**Directions**
Reproduce the records below verbatim, starting with the line containing "Given: Toggle the Flame Risk chart link icon" and going on through the end of the records.

─── Source records ───

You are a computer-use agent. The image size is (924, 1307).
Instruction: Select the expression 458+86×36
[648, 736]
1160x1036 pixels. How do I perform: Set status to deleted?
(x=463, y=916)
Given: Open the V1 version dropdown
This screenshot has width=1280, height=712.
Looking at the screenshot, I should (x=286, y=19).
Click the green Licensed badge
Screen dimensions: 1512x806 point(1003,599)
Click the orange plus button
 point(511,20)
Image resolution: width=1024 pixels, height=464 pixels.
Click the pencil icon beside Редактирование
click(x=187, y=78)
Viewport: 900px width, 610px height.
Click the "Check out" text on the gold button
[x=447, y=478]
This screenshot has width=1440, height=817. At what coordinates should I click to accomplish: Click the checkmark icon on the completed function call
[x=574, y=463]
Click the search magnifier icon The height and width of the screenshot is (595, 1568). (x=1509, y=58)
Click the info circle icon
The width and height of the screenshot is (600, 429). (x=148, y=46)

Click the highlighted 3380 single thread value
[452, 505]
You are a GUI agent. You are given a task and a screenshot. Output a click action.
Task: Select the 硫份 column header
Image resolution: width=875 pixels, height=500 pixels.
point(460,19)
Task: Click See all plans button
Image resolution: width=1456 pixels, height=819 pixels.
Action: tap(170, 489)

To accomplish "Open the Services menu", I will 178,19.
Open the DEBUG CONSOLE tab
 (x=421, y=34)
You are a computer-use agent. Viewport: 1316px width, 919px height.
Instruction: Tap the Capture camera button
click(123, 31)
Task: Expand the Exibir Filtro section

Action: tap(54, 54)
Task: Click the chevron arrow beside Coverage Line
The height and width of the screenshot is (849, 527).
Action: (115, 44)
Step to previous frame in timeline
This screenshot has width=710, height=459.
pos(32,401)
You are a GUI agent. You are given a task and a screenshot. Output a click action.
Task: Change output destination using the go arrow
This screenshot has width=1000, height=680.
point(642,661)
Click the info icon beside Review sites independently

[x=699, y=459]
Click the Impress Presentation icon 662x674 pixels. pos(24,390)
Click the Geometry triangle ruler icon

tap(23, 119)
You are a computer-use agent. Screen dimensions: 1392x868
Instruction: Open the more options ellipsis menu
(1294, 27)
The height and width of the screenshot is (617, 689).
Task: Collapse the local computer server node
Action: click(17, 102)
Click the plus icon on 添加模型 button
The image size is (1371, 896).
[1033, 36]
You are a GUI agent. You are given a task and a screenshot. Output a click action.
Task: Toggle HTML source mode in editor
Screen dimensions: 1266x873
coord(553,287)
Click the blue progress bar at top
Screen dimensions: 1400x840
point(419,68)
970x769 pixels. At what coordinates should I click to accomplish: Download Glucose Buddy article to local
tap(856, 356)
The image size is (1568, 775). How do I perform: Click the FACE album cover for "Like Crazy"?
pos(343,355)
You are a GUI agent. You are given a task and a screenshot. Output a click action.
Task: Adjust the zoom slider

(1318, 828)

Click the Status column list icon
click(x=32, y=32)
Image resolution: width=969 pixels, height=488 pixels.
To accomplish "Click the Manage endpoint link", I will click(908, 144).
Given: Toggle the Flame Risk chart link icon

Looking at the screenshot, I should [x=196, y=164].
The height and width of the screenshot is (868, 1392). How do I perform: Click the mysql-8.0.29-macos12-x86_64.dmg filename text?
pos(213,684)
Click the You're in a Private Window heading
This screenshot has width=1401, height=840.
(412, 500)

───

**Expected answer**
Given: Toggle the Flame Risk chart link icon

Looking at the screenshot, I should [x=196, y=164].
The height and width of the screenshot is (868, 1392). How do I perform: Click the mysql-8.0.29-macos12-x86_64.dmg filename text?
pos(213,684)
Click the You're in a Private Window heading
This screenshot has width=1401, height=840.
(412, 500)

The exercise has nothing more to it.